I tried to make a quadratic in $x$ so that i could use $D>0$ condition but it doesn't lead me to values of $a$

Answer 1

As it turns out, your expression can be factorized: $$ x^4-2ax^2 + x + a^2-a = (a-x^2-x) (a-x^2+x-1) $$

Once this is done, you can write down the roots of your polynomial explicitly using the quadratic formula: $$ x = \frac{1}{2} (- 1 \pm \sqrt{4a+1}) \\ x = \frac{1}{2} ( 1 \pm \sqrt{4a-3}) $$

Now, all roots are real if and only if the square roots above are of positive numbers, so that complex roots don't come up because of a negative square root. This is equivalent to $4a+1 \geq 0$ and $4a-3 \geq 0$. The first happens when $a\geq -0.25$ and the second when $a \geq 0.75$.

Hence, both happen together when $a \geq 0.75 = \frac 34$. Hence all the roots are real when $a \geq \frac 34$.

Answer 2

It's better to see it as an equation in $a$. You have $a^2 - a (2x^2 +1) + x^4 + x=0$ with discriminant $(2x -1)^2 \ge 0, \forall x$. Therefore $a_{1,2} = \frac {2x^2 + 1 \pm (2x -1)} 2$. From here: $(a - x^2 -x)(a - x^2 + x -1)=0$

Should be easy from here.

## Given material
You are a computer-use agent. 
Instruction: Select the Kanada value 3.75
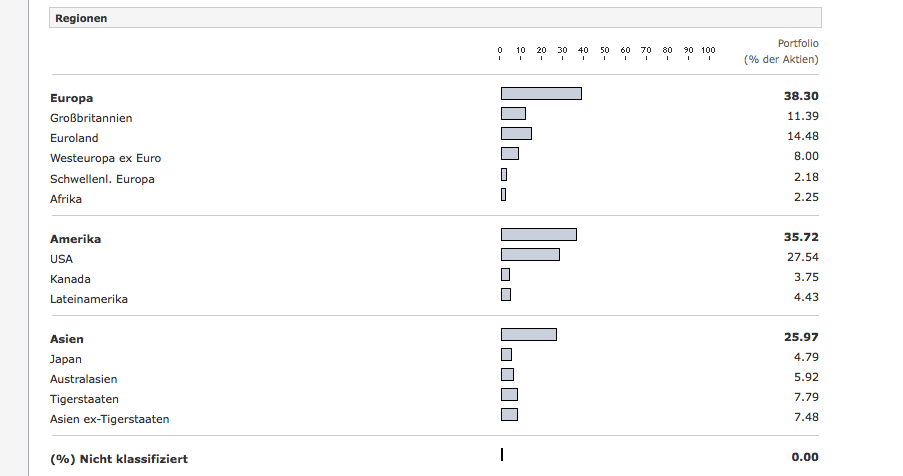805,278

## What the exercise asks
Write out the full thread on finding when the quartic has only real roots again, word for word. None of the material is needed here.

## Exercise response
I tried to make a quadratic in $x$ so that i could use $D>0$ condition but it doesn't lead me to values of $a$

Answer 1

As it turns out, your expression can be factorized: $$ x^4-2ax^2 + x + a^2-a = (a-x^2-x) (a-x^2+x-1) $$

Once this is done, you can write down the roots of your polynomial explicitly using the quadratic formula: $$ x = \frac{1}{2} (- 1 \pm \sqrt{4a+1}) \\ x = \frac{1}{2} ( 1 \pm \sqrt{4a-3}) $$

Now, all roots are real if and only if the square roots above are of positive numbers, so that complex roots don't come up because of a negative square root. This is equivalent to $4a+1 \geq 0$ and $4a-3 \geq 0$. The first happens when $a\geq -0.25$ and the second when $a \geq 0.75$.

Hence, both happen together when $a \geq 0.75 = \frac 34$. Hence all the roots are real when $a \geq \frac 34$.

Answer 2

It's better to see it as an equation in $a$. You have $a^2 - a (2x^2 +1) + x^4 + x=0$ with discriminant $(2x -1)^2 \ge 0, \forall x$. Therefore $a_{1,2} = \frac {2x^2 + 1 \pm (2x -1)} 2$. From here: $(a - x^2 -x)(a - x^2 + x -1)=0$

Should be easy from here.